EXERCISE
Present each line of the entries below as a numbered list item, skipping blank lines and leaving out the pictures.
■ ■ ■ ■
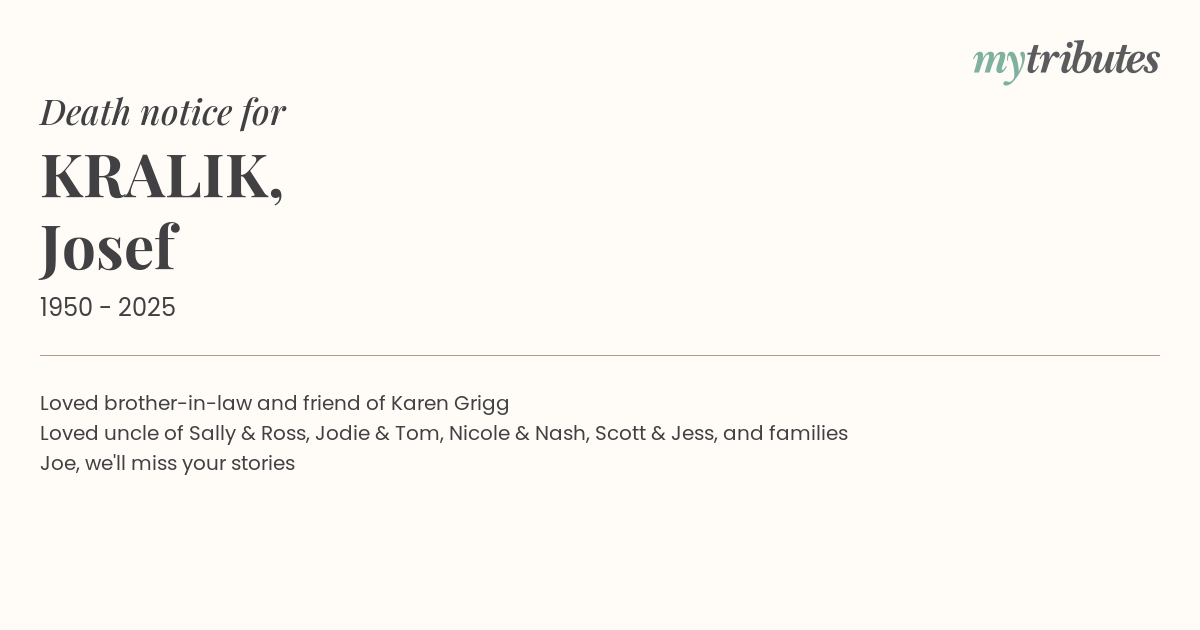Click the year 2025
1200x630 pixels.
[147, 308]
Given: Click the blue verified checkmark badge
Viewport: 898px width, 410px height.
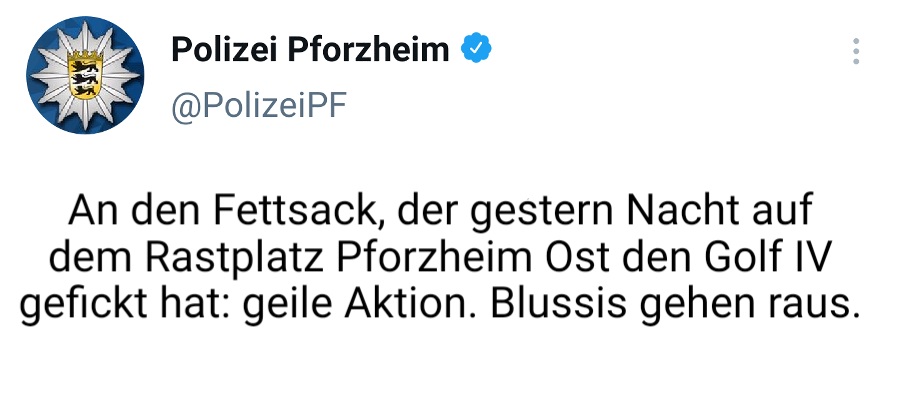Looking at the screenshot, I should pyautogui.click(x=474, y=48).
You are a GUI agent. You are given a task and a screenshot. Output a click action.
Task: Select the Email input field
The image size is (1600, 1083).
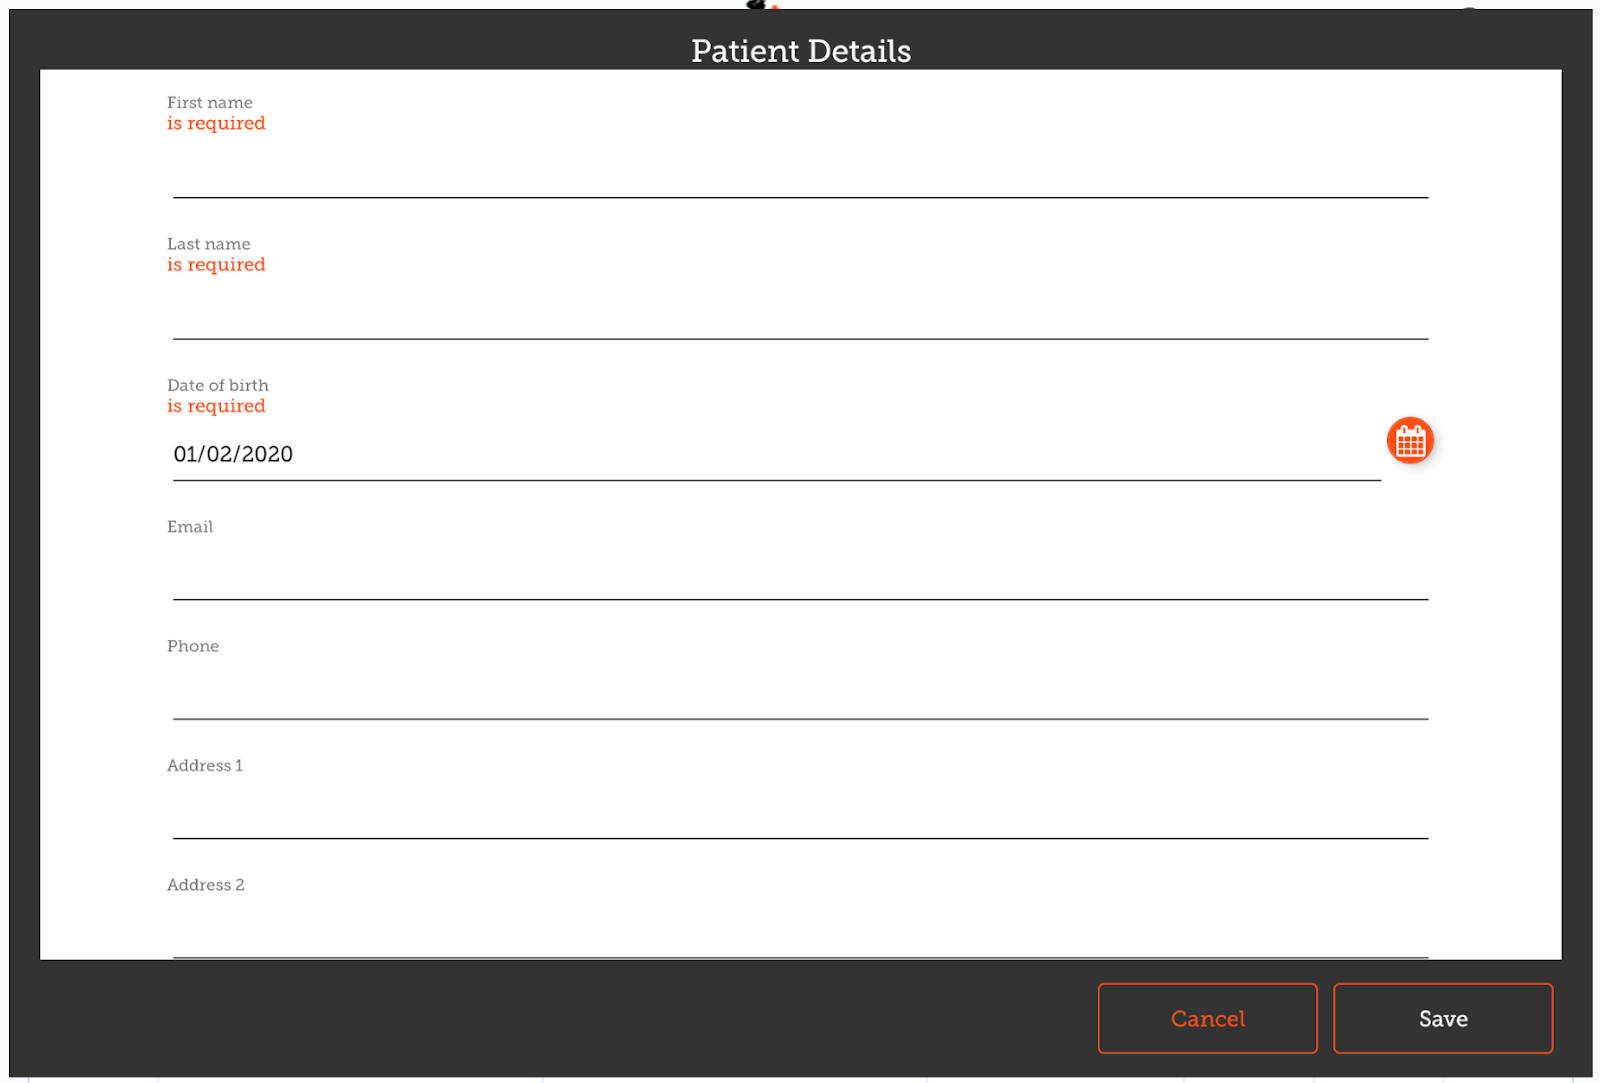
■ ■ ■ ■
RESULT OF THE TASK
1. Click the year 2025
2. 1200x630 pixels.
3. [147, 308]
4. Given: Click the blue verified checkmark badge
5. Viewport: 898px width, 410px height.
6. Looking at the screenshot, I should pyautogui.click(x=474, y=48).
7. You are a GUI agent. You are given a task and a screenshot. Output a click action.
8. Task: Select the Email input field
9. The image size is (1600, 1083).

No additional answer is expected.